The pitch at the Rajasekhar Reddy Stadium in Visakhapatnam offered the bowlers some help, batsmen some challenge and fans their money’s worth. Australia’s resilient tail-enders ensured their team would sneak home by three wickets in a low-scoring Twenty20 game with Pat Cummins and Jhye Richardson playing smart cricket to score 14 runs off the final over of the match bowled by Umesh Yadav.
It was not the typical flat deck on which the bowlers’ have their teeth drawn. It was the sort on which batsmen who got their eye in needed to tell themselves to not throw their wickets away and be careful with shot selection. And each time that happened in either innings, the fortunes of the game fluttered like flags in the strong coastal wind that blew in from the Bay of Bengal.
India’s lower-half lacked a gameplan based on running singles and twos while Australia’s tail managed to see the side home with hard work between the wickets after well-set batsmen Glenn Maxwell and D’Arcy Short fell within two overs of one another.

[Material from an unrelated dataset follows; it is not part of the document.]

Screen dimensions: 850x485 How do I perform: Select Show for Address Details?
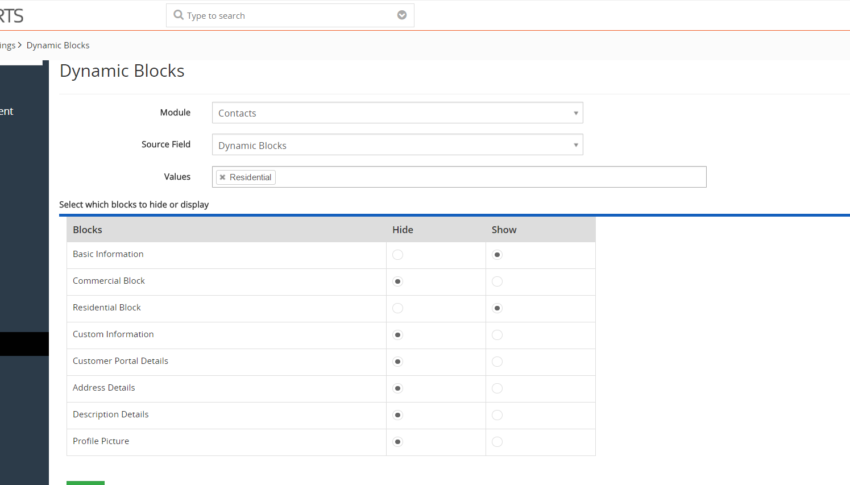click(497, 388)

Half-centurion Maxwell was out to an ambitious shot against leg spinner Yuzvendra Chahal and Short, run out, to a mix-up with Peter Handscomb.
The problem of set batsmen’s dismissal sparking a change in luck started with skipper Virat Kohli being deceived to taking the aerial route against Adam Zampa. After having made 24 in a 55-run stand with Rahul, he was determined to establish his authority over the leg-spinner and was done in by a ball that drifted a shade outside the leg-stump and forced a stroke that lacked control.
Rahul’s half-century was made with some clean stroke-play against the new ball and was the only real positive when India batted. He would have been relieved that he got to the milestone on Sunday. In 28 previous international innings across the three formats, he had managed to get a fifty-plus score just twice.
Yet, just when he was exorcising the devils of a forgettable season, Rahul froze in his track as he saw Jason Behrendorff fling himself to his left at point and stop a powerful square drive by Rishabh Pant. It meant that the Delhi batsman had to turn back and make a futile bid to return to safety. Behrendorff’s quick flick to the wicket-keeper caught Pant way out of the crease.
The situation needed Rahul to buckle down to batting through the Indian innings, more so since Mahendra Singh Dhoni’s batting is now apparently on the decline and it was not going to be easy for anyone to walk in and dominate the Australian attack. Had he done that, Rahul would have seen India secure a larger total than the 126 it managed.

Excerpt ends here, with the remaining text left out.